At its premiere in 2002, The Elder Scrolls III: Morrowind was not only a high-quality action RPG, capable of showing new possibilities for the genre in the open world and reaping almost unanimous success among the press and the public. It was also the first installment of the saga with a console adaptation (Xbox), where a good port took shape and began a trajectory that would define both the future of Bethesda and that of other companies specialized in role-playing. Although somewhat crude in animations and combat, Morrowind offered great freedom when exploring, accepting missions from different guilds and factions, developing the physical and social capacities of our character or adjusting the level of difficulty using a slider with multiple values. , adapting to many player profiles and leaving them wanting more.

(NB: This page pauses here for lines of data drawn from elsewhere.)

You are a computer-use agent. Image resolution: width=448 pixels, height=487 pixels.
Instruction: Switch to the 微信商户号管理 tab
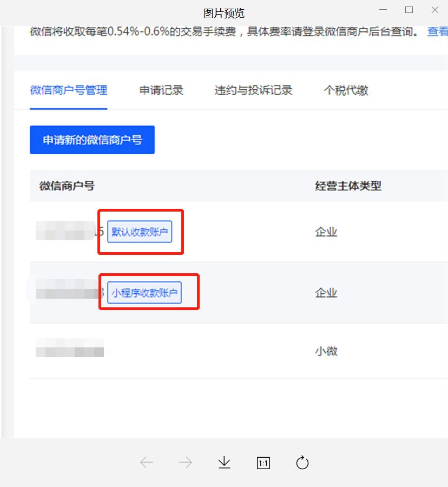69,90
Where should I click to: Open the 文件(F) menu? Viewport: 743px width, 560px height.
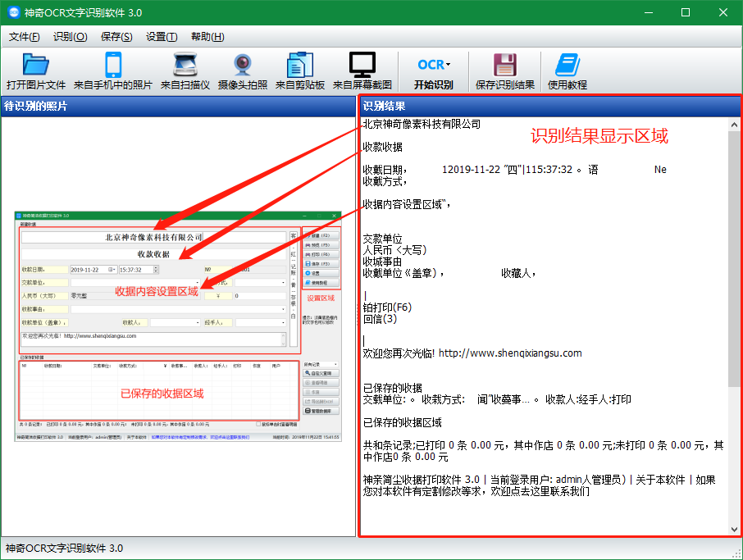pyautogui.click(x=25, y=37)
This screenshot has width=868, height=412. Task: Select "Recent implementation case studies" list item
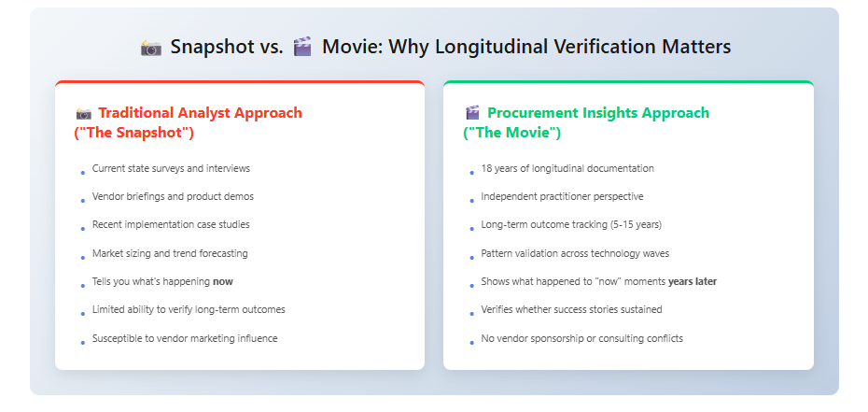click(x=171, y=225)
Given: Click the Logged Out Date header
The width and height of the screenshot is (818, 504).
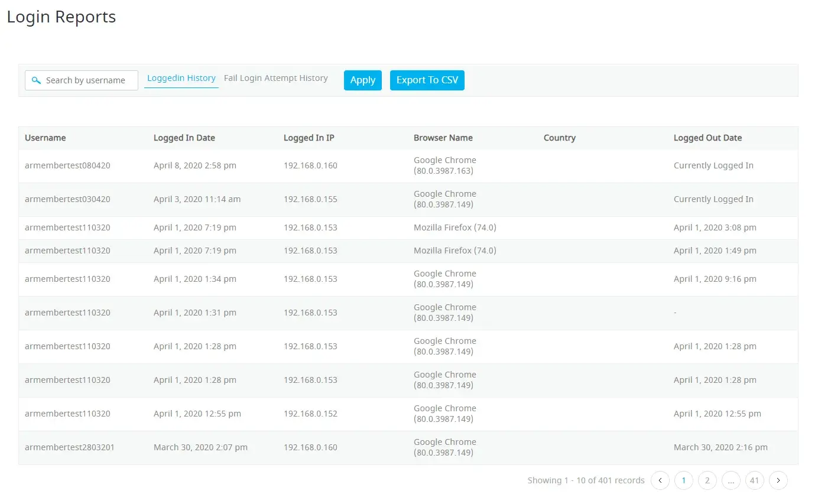Looking at the screenshot, I should pyautogui.click(x=707, y=138).
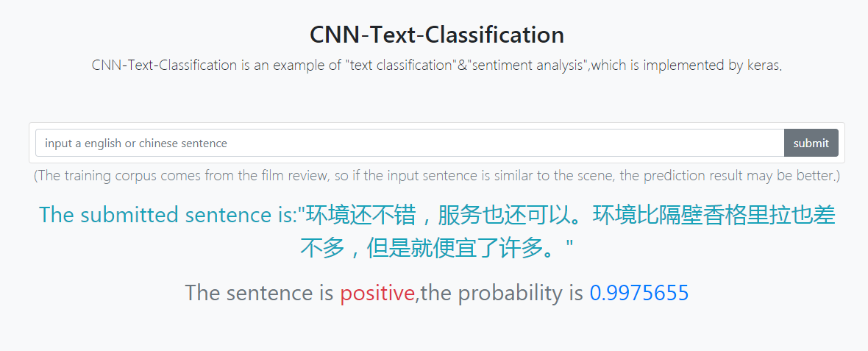Click the training corpus note below the input
The width and height of the screenshot is (868, 351).
click(437, 176)
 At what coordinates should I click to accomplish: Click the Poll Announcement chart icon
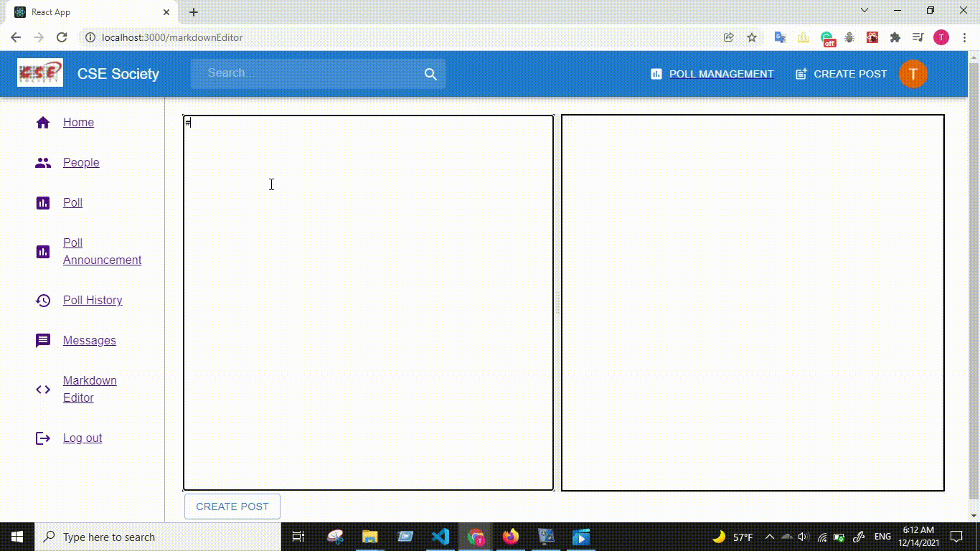coord(42,251)
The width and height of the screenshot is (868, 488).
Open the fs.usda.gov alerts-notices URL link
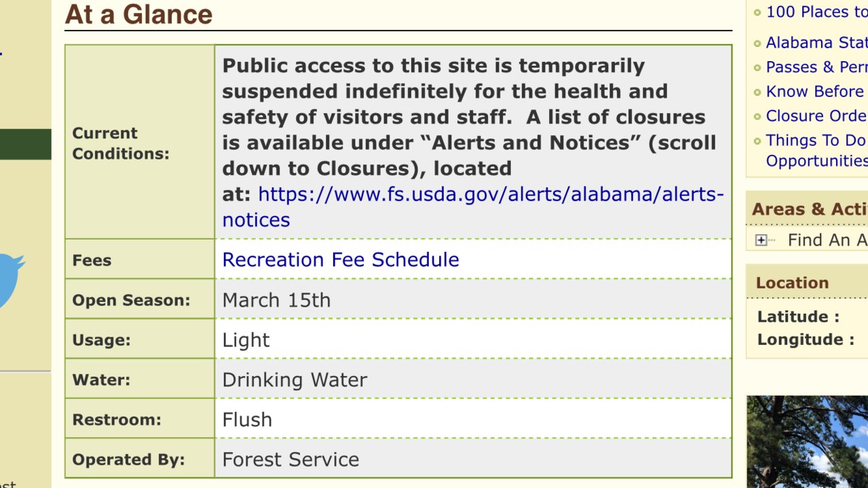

When developing the next installment, Xbox 360 occupied a more important position both when it came to taking advantage of its hardware and adapting the interface to the command, being Bethesda’s objective, in addition, to accompany the console in its launch – an objective that it did not achieve for a few months -. Over time, Oblivion would also end up coming to PlayStation 3, but long before that, and seeing the growing interest in the franchise, Sony moved to have its own “Elder Scrolls”: From Software, a more humble, but experienced Japanese company mixing the role in first person with medieval fantasy (in Japan, King’s Field IV had been released shortly before Morrowind), she was the chosen ally for the task. And although the result would end up being quite different from what was expected, it also redefined the panorama of action RPGs, also stimulating a debate on difficulty that resurfaces periodically and today we will explore including – but not limited to – From’s work.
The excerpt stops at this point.